[What you need to do] Starting at the line with "Open the tasks checkmark icon in top bar", copy each line through the last one below exactly as written, without any pictures.
*** Opening of Information supplied ***
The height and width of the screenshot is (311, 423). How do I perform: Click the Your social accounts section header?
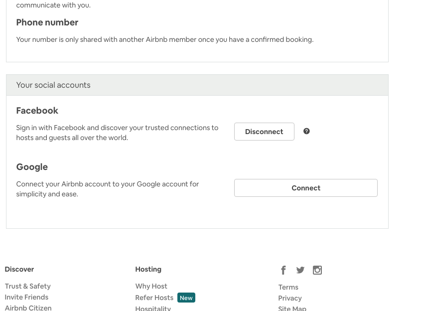click(53, 85)
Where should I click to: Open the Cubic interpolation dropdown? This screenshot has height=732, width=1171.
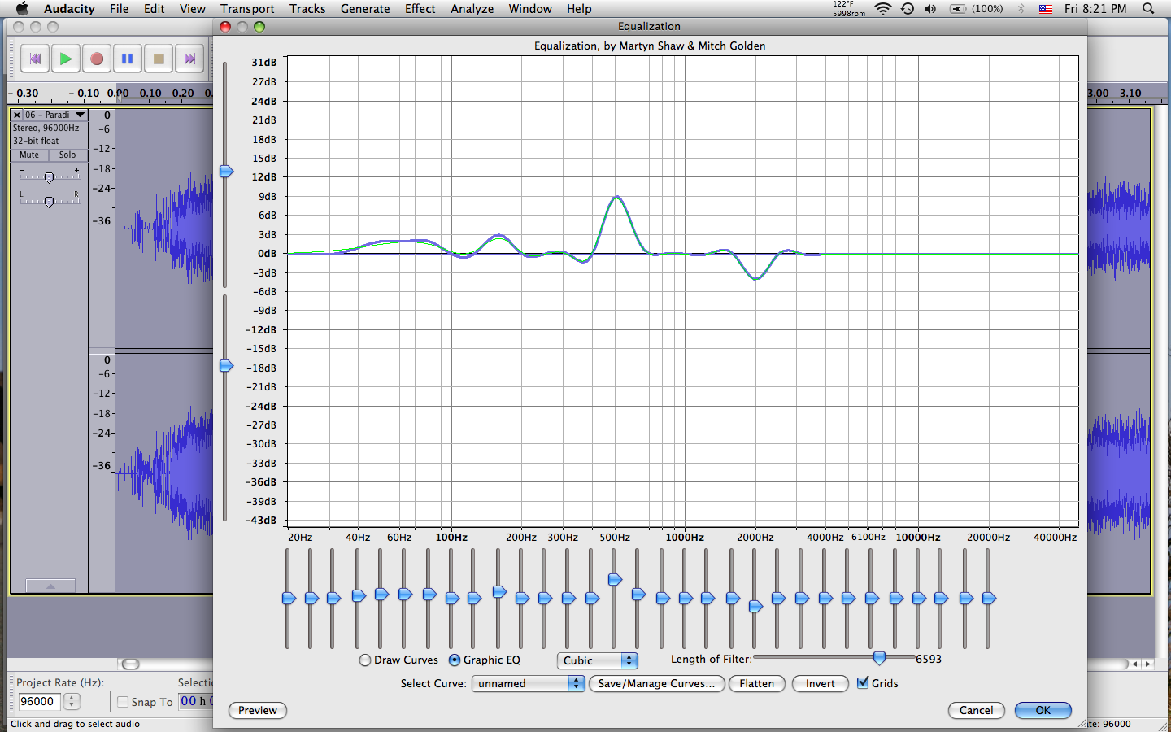[x=597, y=660]
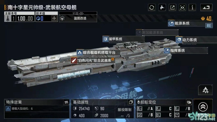Click the double-chevron upgrade button
217x122 pixels.
(203, 107)
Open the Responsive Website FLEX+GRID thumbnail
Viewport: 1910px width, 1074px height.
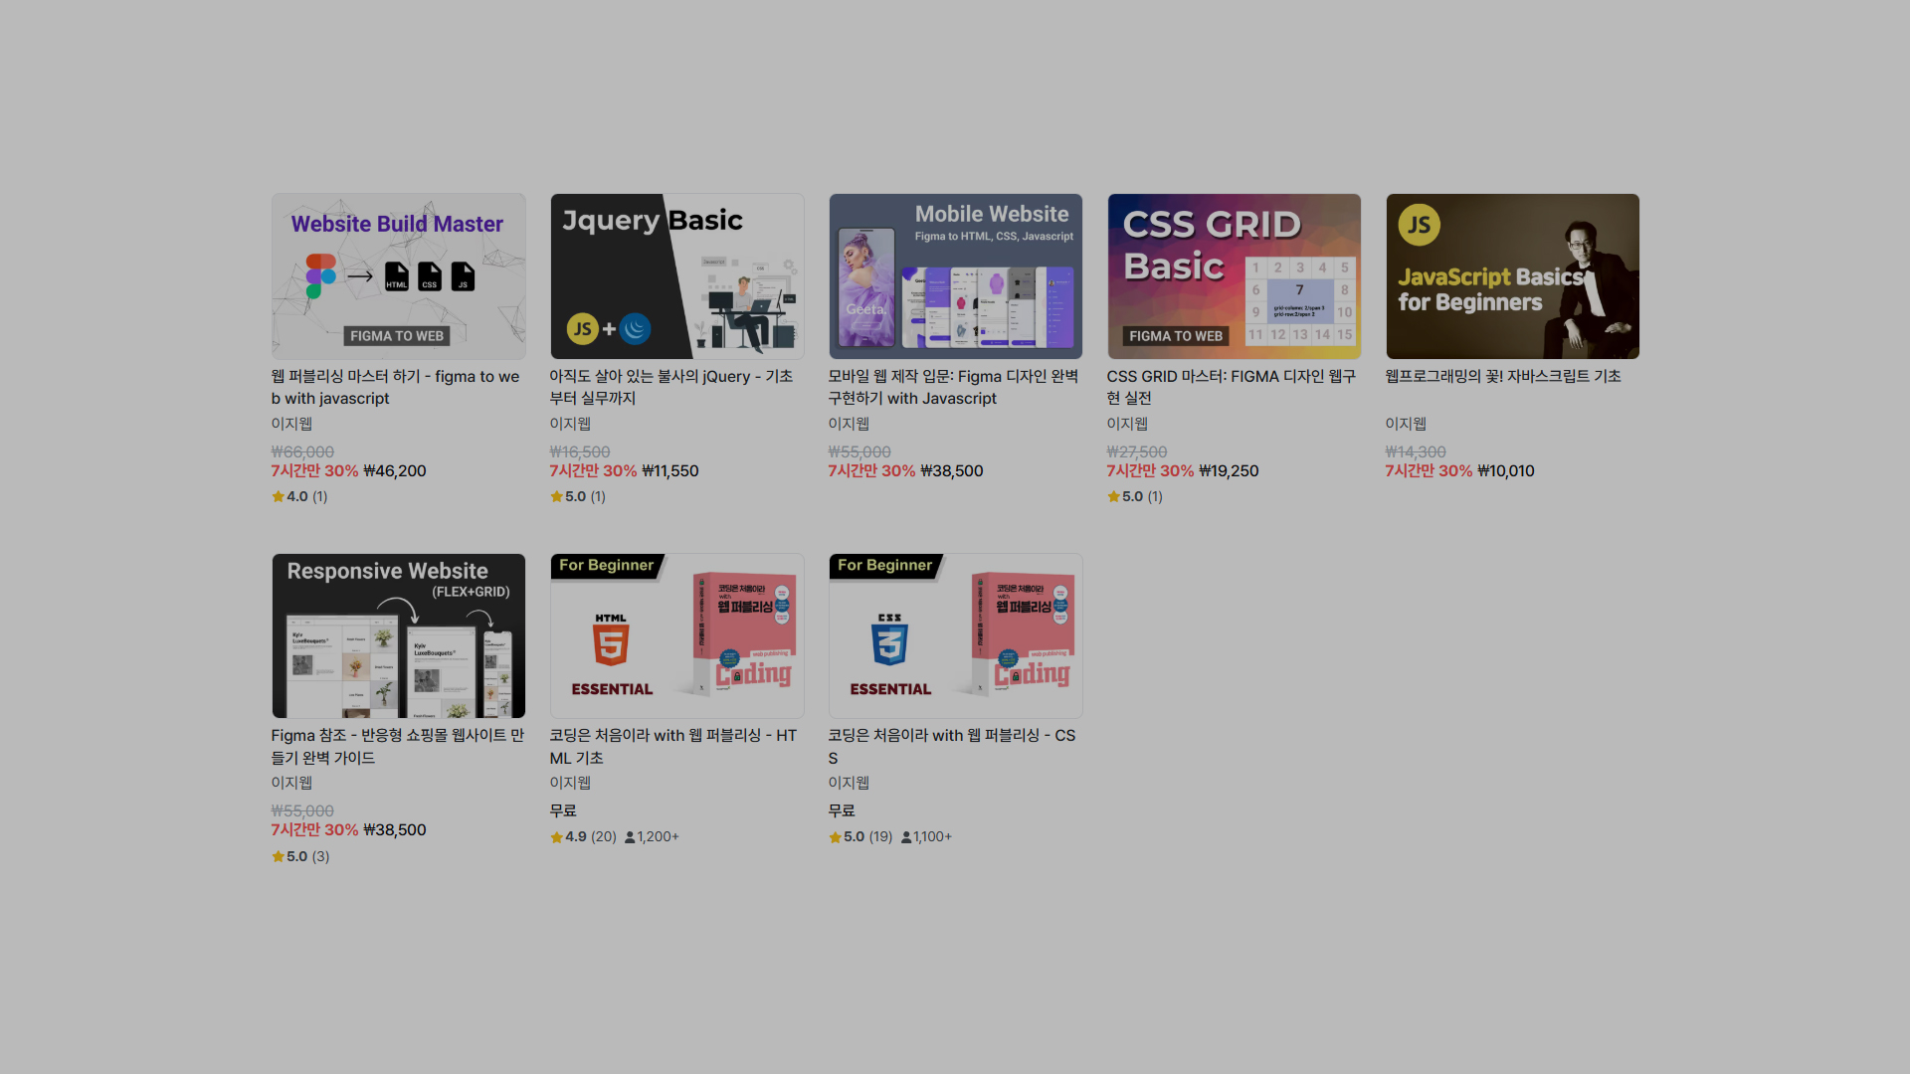pos(398,635)
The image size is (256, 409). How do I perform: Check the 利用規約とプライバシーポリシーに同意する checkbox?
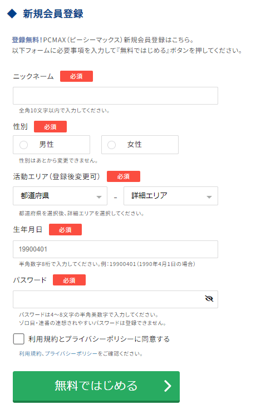19,339
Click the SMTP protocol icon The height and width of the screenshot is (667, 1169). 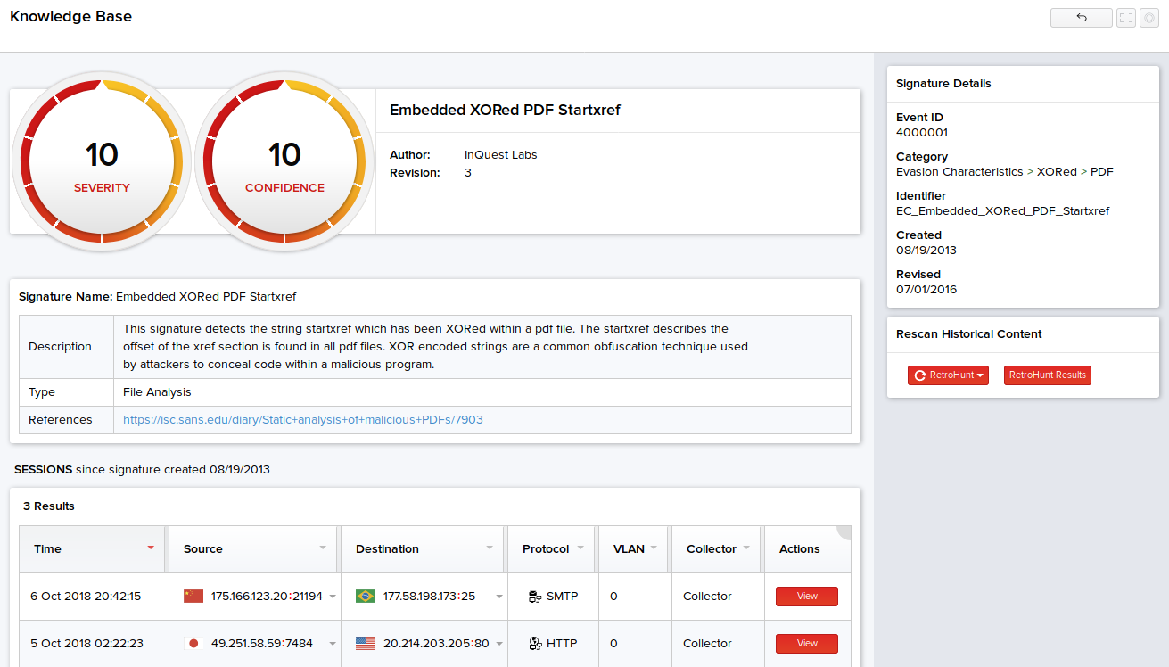pyautogui.click(x=535, y=597)
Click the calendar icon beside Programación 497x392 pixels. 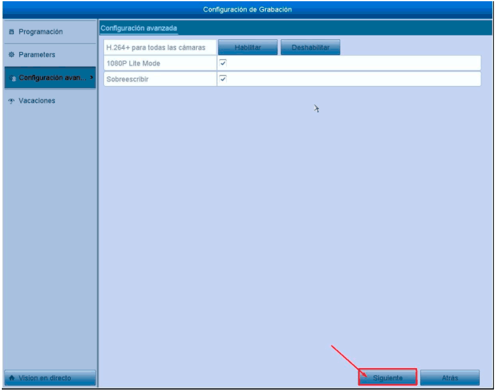coord(12,32)
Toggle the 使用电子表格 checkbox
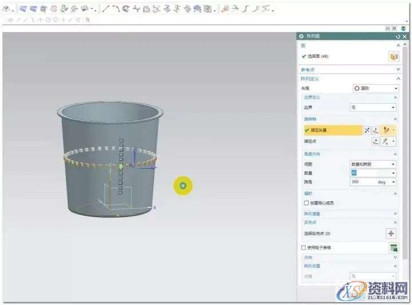Screen dimensions: 412x305 pos(304,247)
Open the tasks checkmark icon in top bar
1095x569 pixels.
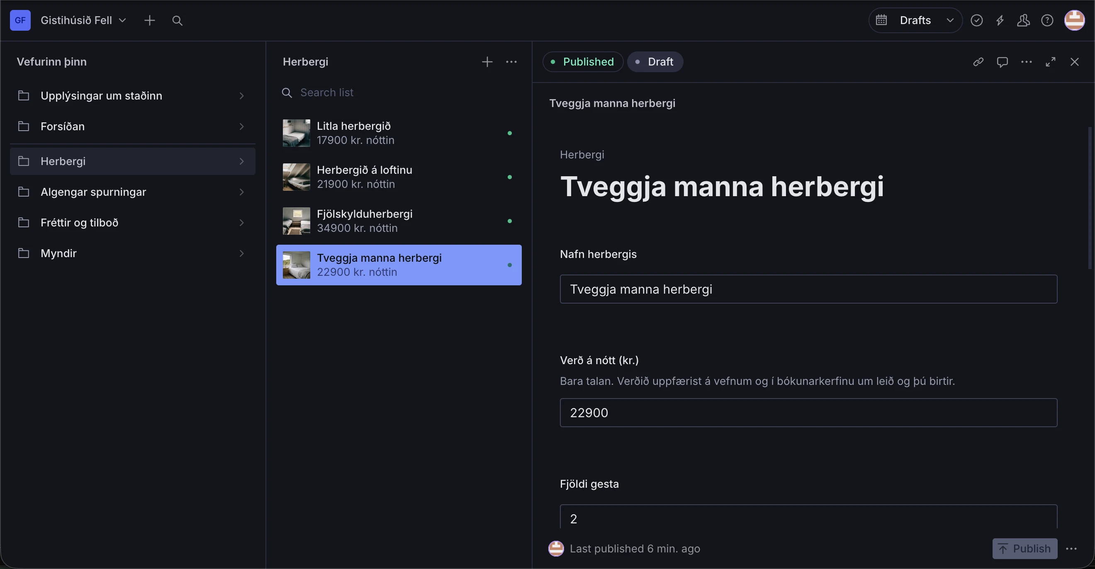click(976, 20)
*** Close of Information supplied ***
[Written response]
Open the tasks checkmark icon in top bar
1095x569 pixels.
click(976, 20)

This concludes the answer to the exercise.